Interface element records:
····················

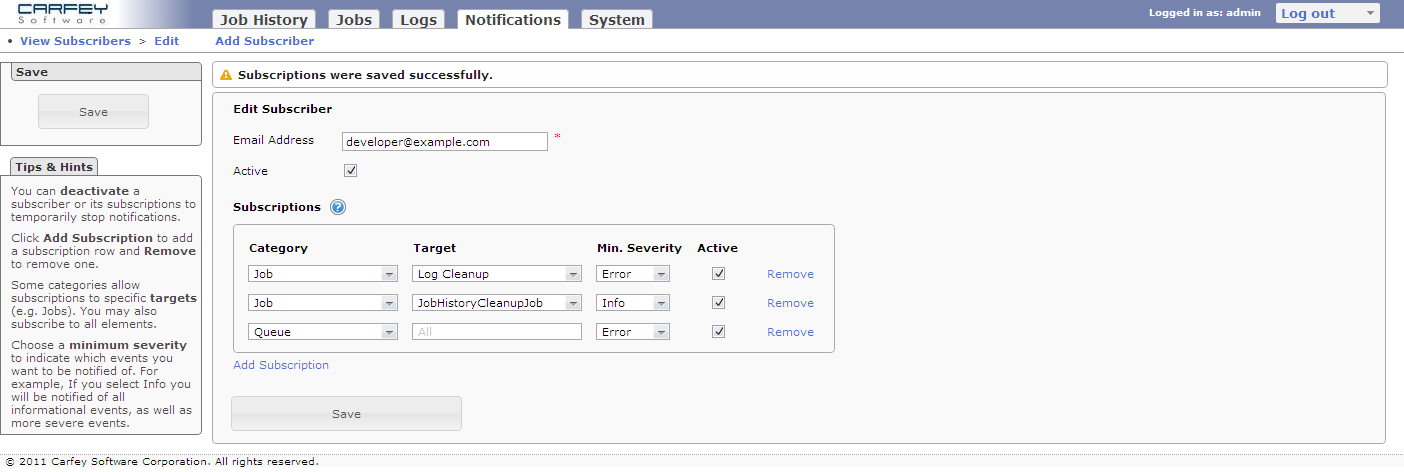Open Min. Severity dropdown showing Info
1404x472 pixels.
[633, 303]
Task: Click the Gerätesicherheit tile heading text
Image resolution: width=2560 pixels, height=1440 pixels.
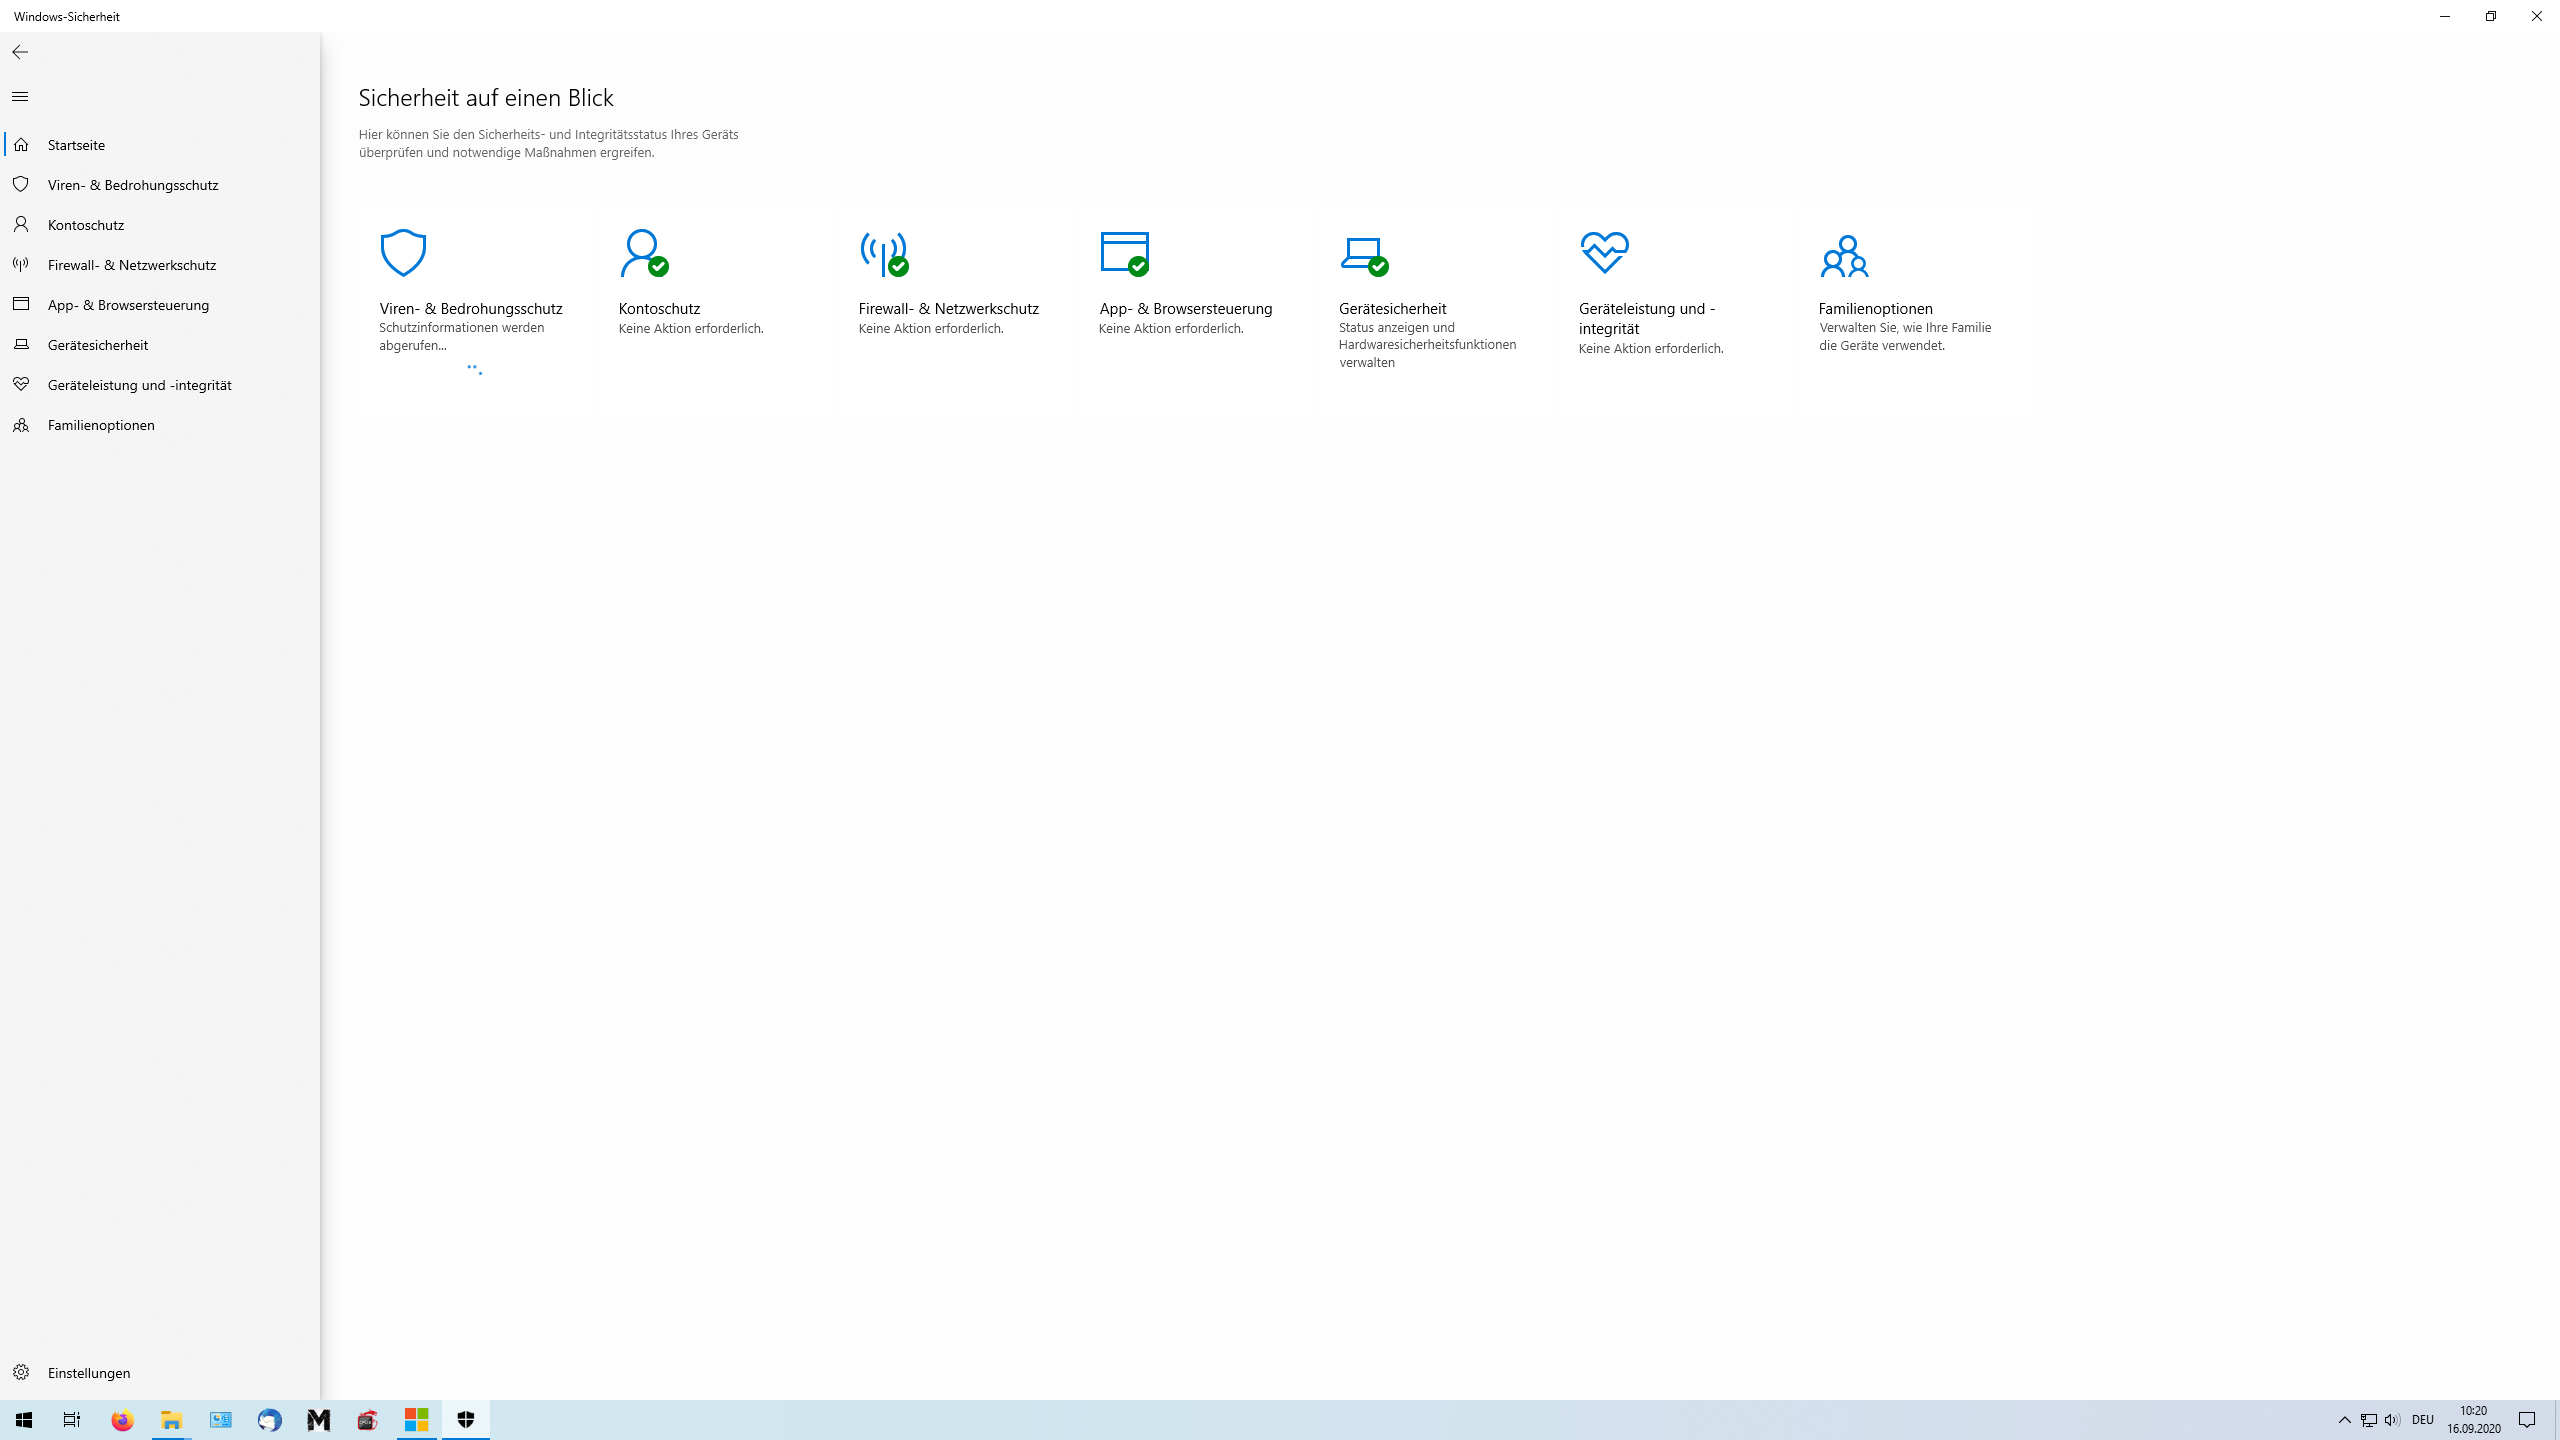Action: (1392, 309)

····················

» **Exercise description**
Locate each line of the listing that contains the word "pixels" and copy those lines.

» **Exercise response**
1404x472 pixels.
Image resolution: width=2560 pixels, height=1440 pixels.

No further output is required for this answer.